▶

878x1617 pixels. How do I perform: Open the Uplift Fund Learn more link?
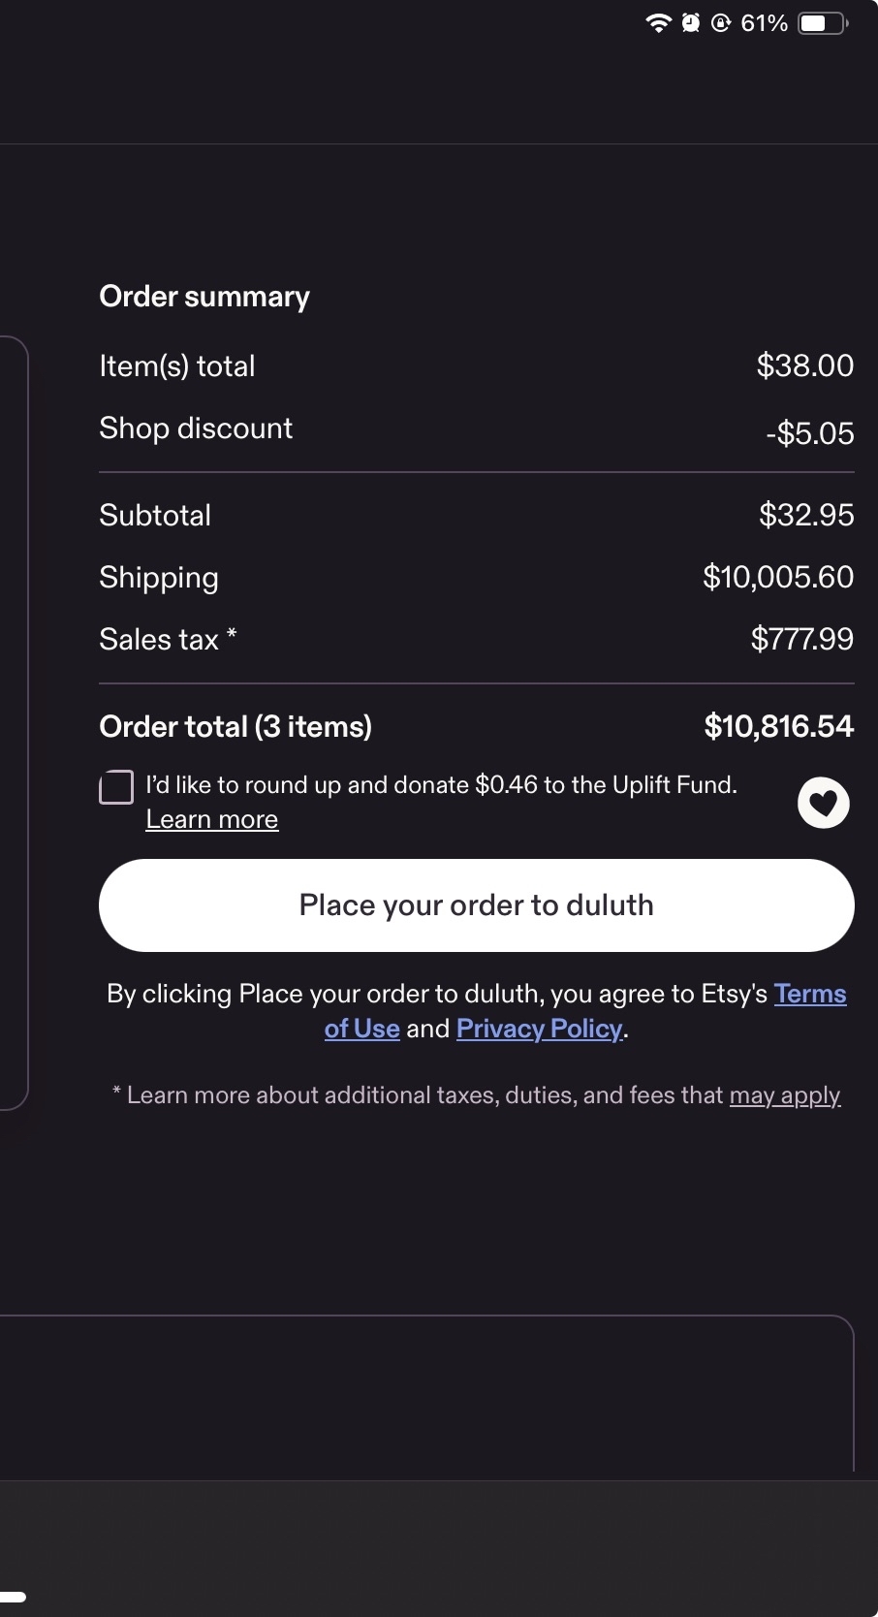[x=211, y=819]
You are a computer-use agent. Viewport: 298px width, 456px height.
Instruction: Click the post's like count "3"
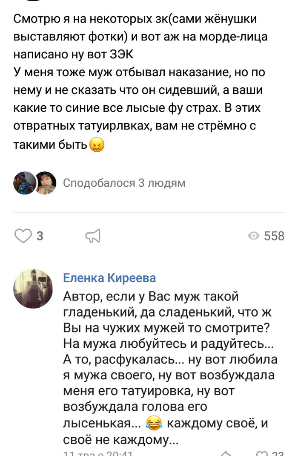coord(40,236)
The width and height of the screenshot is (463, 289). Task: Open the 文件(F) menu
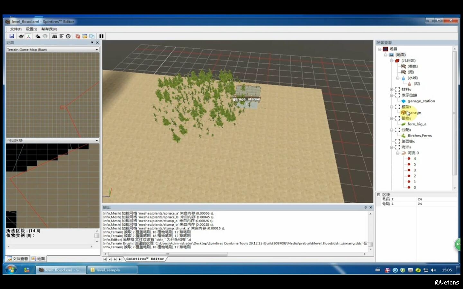pos(15,29)
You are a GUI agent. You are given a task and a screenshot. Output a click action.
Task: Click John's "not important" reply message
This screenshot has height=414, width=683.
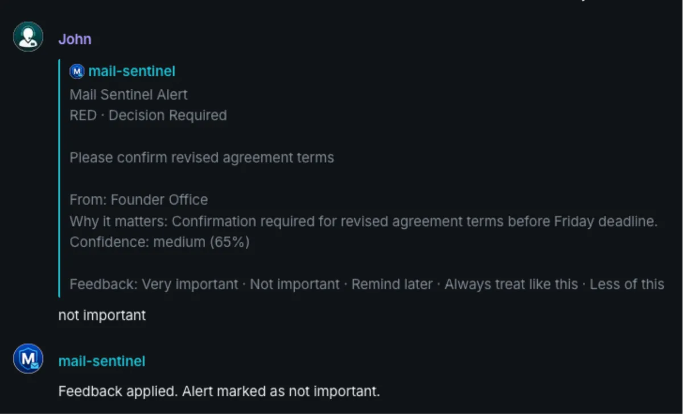coord(102,315)
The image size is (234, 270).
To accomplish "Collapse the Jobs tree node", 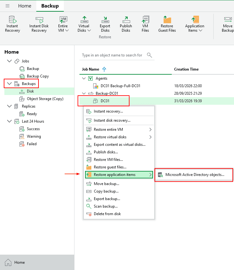I will click(x=9, y=61).
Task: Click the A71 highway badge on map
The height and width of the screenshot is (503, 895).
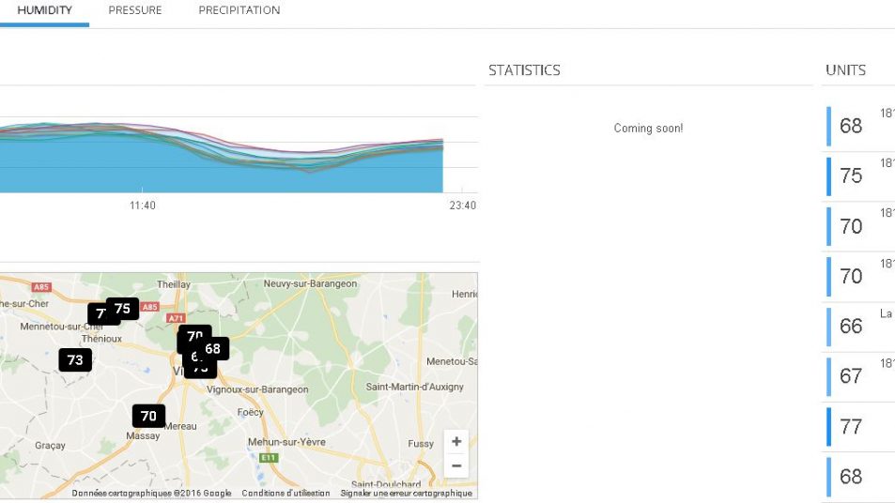Action: (x=177, y=318)
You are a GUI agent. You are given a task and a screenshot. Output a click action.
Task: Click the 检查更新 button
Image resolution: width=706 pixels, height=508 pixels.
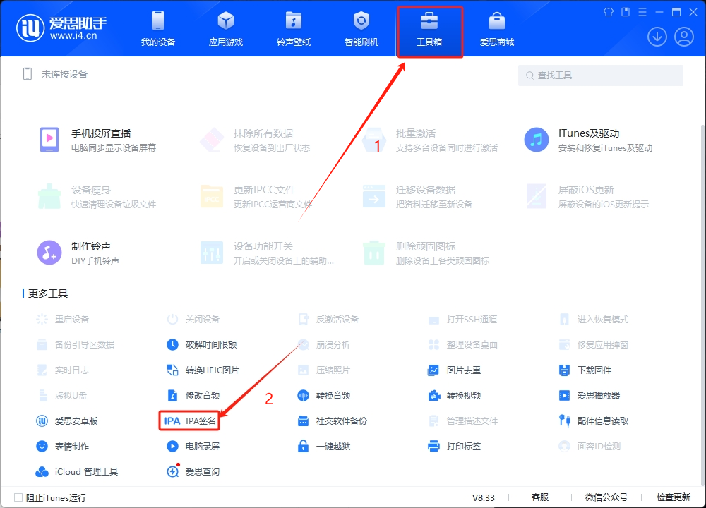pyautogui.click(x=673, y=497)
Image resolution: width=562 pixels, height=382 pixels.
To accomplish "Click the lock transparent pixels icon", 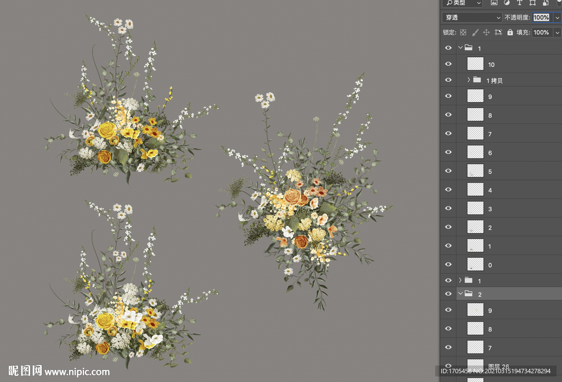I will (463, 32).
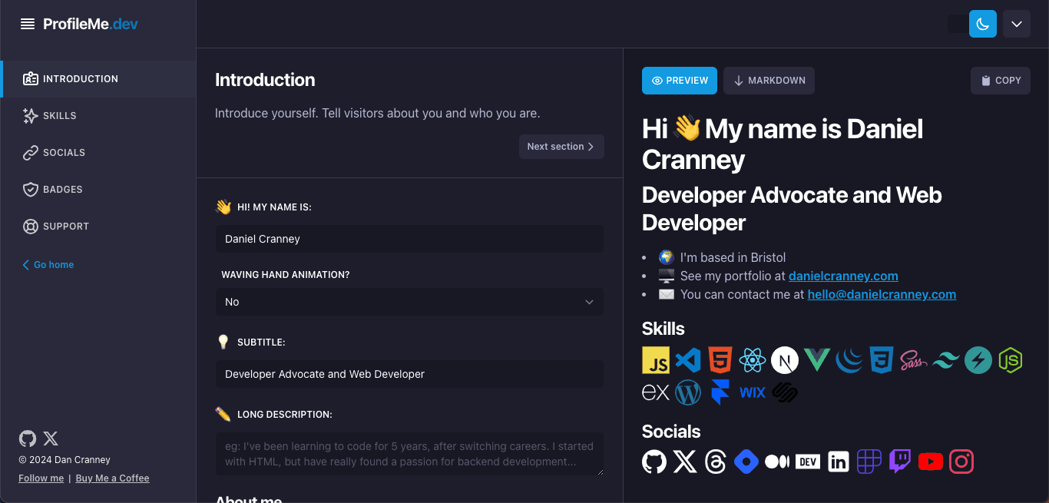Image resolution: width=1049 pixels, height=503 pixels.
Task: Select the Sass icon under Skills
Action: point(914,359)
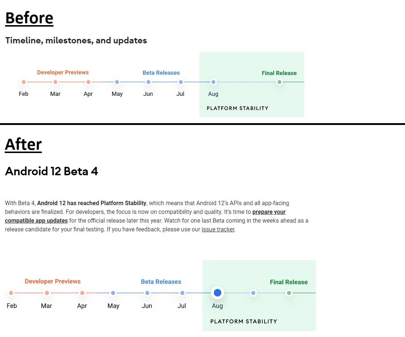Click the Developer Previews label in Before timeline

[x=63, y=73]
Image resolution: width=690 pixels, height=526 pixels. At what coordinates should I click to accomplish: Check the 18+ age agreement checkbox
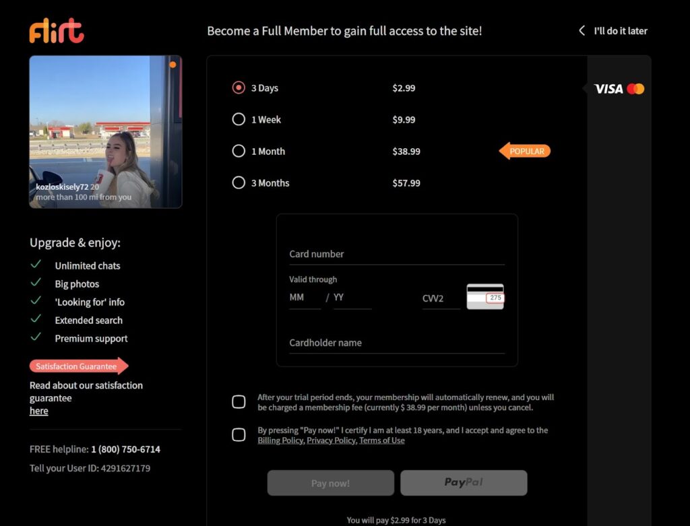point(239,435)
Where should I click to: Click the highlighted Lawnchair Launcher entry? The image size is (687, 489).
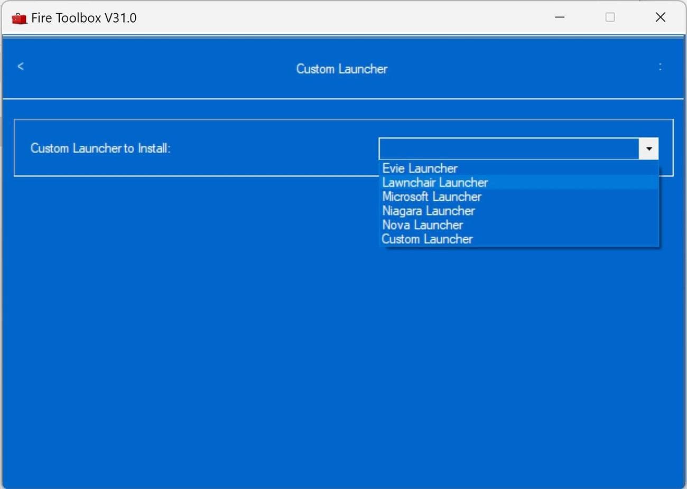435,182
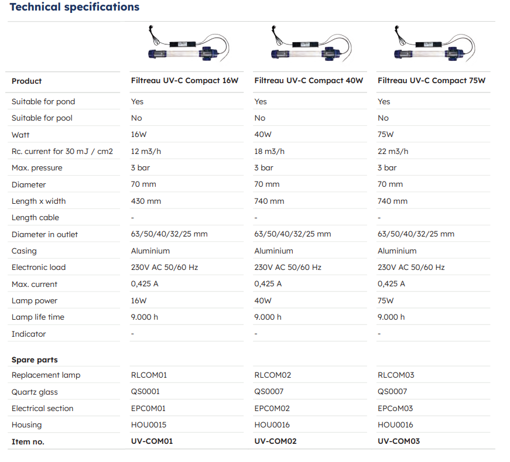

◀

Your assignment => Leave the pictures out and output exactly the lines above, from the start of the listing through the line with "Task: Click John's".

Output =>
878x1617 pixels. How do I perform: Open the Uplift Fund Learn more link?
[x=211, y=819]
You are a computer-use agent. Viewport: 298px width, 456px height.
Instruction: Click the post's like count "3"
coord(40,236)
The width and height of the screenshot is (463, 289). Task: Open the 文件(F) menu
pos(15,29)
You are a GUI agent. You are given a task and a screenshot. Output a click action.
Task: Click John's "not important" reply message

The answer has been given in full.